Os perigos das Fake News na era da informação
Enviada em 22/10/2018
Durante a Revolução Francesa, a rainha Maria Antonieta foi vítima de boatos da época, que resultaram na sua morte. Diante disso, observa-se que a propagação de notícias falsas não é um problema recente. No entanto, a era da informação tem intensificado a ocorrência desses eventos. Neste contexto, deve-se analisar como o uso das redes sociais e a falta de uma educação digital influenciam na problemática em questão.
O uso das redes sociais se intensificou no país, o que contribui para a disseminação das Fake News. Isso acontece porque a internet é um lugar propício para essas falsas notícias, já que atinge um grande número de pessoas de maneira extremamente rápida. Uma pesquisa feita pela USP mostrou que cerca de 12 milhões de pessoas divulgam Fake News. Assim, com a propagação de reportagens mentirosas crescendo cada vez mais, a democracia é ameaçada, uma vez que o acesso à informação é um direito do cidadão.
Além disso, vale ressaltar que a falta da educação digital é responsável pelo compartilhamento das Fake News nas redes sociais. O Marco Civil da Internet diz que é dever constitucional do Estado a capacitação para o uso e responsável da internet. Entretanto, é notório a ausência da escola na atuação do manuseio do meio digital. Por consequência disso, não aprendemos a interagir por meio das redes de modo ético.

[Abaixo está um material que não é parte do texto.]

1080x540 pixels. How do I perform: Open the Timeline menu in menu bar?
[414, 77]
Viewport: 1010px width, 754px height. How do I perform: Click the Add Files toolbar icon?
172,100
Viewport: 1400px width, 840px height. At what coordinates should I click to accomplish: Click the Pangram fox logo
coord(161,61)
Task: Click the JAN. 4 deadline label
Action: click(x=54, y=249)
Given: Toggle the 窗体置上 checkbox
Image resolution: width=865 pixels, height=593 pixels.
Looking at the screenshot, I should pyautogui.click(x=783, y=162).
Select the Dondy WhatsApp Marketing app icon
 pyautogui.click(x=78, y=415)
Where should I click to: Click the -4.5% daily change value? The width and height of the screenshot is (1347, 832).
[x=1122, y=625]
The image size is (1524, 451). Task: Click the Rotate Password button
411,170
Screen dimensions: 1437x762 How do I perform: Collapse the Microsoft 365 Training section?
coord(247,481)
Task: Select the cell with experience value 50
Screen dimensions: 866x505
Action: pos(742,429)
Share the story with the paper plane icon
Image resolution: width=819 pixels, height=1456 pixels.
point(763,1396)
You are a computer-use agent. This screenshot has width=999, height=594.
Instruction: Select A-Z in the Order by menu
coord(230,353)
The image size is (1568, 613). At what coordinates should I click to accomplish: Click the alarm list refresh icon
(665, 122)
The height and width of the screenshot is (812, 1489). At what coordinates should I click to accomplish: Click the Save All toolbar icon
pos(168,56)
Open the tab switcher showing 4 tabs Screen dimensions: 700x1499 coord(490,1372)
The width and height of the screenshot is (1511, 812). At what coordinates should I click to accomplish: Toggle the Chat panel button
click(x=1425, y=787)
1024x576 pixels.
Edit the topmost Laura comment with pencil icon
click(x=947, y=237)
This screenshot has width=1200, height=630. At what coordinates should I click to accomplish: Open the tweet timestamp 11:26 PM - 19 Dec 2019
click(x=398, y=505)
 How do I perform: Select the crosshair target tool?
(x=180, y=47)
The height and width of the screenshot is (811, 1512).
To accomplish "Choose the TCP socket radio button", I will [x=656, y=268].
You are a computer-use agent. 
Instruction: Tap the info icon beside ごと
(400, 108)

Torna-se evidente, portanto, a necessidade de combater as Fake News. Em razão disso, as empresas de comunicação devem introduzir “marcadores” para conter notícias falsas. Esses marcadores terão a função de alertar as pessoas de que a notícia veiculada é verdadeira ou falsa. Ademais, o MEC, em parceria com as escolas, deve incluir a disciplina de educação digital no currículo escolar. Essas aulas ensinarão os jovens a utilizar a internet de forma crítica e ética.